Warning: some things discussed in this personal essay may be triggering to those with a history of disordered eating.
Like many people, I fell prey to diet culture at a young age. When I was just 7, my pediatrician innocuously asked, “So, what do you normally have for lunch?” I told him that my lunch was pretty standard: a sandwich, an apple, some cookies for dessert. He suggested that I “lay off the cookies” for a bit, because even though I had a strong and muscular body from swimming, he was concerned about how much I weighed. Pictures of me at this time in my life show a young girl who is not overweight in the slightest, but that did not stop me from feeling like something was wrong.
Throughout high school, I dabbled with diets and diet pills, and by my first year of college, I had a full-blown eating disorder. I was obsessive about counting calories. Between that and excessive exercise, I quickly shrunk to a weight that meant I was malnourished and underfed. Looking back, the number of compliments I received was stunning. Meanwhile, I was suffering. I would often cry at restaurants when I didn’t think there was anything “healthy” on the menu, and I found myself frequently lying to friends and family to keep this painful secret. When I was diagnosed with anxiety and depression about a year into my eating disorder, one of the first things my psychiatrist addressed was how little I was eating. I started to gain weight back once I was in outpatient therapy.
The thing about disordered eating for me is that it exists in extremes. I use food to manage my emotions, and while at first I relied on starving myself and compulsive exercise, once I was no longer severely restricting my food, I turned to binge eating. This started a dangerous pattern for me. For years, my body would cycle: I would count calories and exercise excessively before swinging back to binge eating. My body was confused, tired, and damaged from years of not knowing what to expect.
Related: Why I Refuse to Diet in a World Obsessed With Dieting
Several years ago, after spending most of my life counting calories and obsessing over the number on the scale, I discovered intuitive eating. It sounded too good to be true: a non-diet that relied on me trusting myself and my body? That didn’t seem possible. Still, exhausted by years of a consuming obsession, I began to explore the principles, and most of all, learning to trust my body.
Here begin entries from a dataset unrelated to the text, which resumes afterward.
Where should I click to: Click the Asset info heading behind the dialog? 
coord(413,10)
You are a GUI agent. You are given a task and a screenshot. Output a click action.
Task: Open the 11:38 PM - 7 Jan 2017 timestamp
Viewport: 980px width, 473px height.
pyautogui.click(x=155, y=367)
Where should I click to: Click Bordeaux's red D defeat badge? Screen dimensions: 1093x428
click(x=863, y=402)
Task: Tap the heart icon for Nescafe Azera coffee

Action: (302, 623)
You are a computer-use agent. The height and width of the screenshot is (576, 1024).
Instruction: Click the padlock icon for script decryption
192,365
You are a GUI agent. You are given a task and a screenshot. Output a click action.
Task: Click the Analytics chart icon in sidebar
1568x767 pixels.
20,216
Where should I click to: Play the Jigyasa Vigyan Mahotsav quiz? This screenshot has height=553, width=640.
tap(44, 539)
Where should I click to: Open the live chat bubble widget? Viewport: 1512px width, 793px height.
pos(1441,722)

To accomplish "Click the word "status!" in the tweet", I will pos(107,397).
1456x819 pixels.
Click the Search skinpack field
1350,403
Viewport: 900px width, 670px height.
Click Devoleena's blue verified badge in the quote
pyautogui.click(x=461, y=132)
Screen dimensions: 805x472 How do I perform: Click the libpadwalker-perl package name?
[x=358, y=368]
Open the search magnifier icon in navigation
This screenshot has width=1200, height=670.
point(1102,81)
It takes work and conscious effort to stop living in this diet mentality where there’s a quick plan to help you lose weight, and every food is labeled “good” or “bad.”
It was not an easy journey. Years of undereating followed by periods of binge eating meant that I was deeply out of touch with what it felt like to be hungry and full. Beyond that, I had spent so many years adhering to diet plans that told me how many calories to consume, what foods were “safe,” and how much I should be eating each day that I no longer knew what my body actually liked or wanted. I felt unable to feed myself at first. One of the principles of intuitive eating is allowance, which means that you allow yourself to eat the things you want without restriction. The idea is that once food is not forbidden, you no longer feel obsessive.
My process is imperfect. It takes work and conscious effort to stop living in this diet mentality where there’s a quick plan to help you lose weight, and every food is labeled “good” or “bad.” It can be hard to learn to trust your body, and reject things like counting calories and lists of approved foods. That said, healing is possible. I now know when I’m hungry and full, and I trust my intuition. I no longer spend weekends meal prepping for hours to try to keep myself from eating “bad” foods – I let myself have what I want, I eat when I’m hungry, and I stop when I’m full. I genuinely love to exercise, but I don’t force myself to do it for hours on end, or shame myself for skipping a day.
I’ve gained weight from my lowest weight, but none of the things I feared – that I would constantly overeat or crave only foods I had always deemed “unhealthy” – have come true, and I’m working hard to accept and even love my body. Learning to trust my body is something I will work on every day for the rest of my life, but it’s also one of the best things I’ve ever done for my mental health. Without spending hours counting calories, I have more brain space to write, to create, and to live a life that is not bound to or by food. Intuitive eating has helped me learn to appreciate my body, knowing that it is good and worthy of my love and attention no matter what I’m eating, when or how much I’m moving, and whatever the number says on the scale.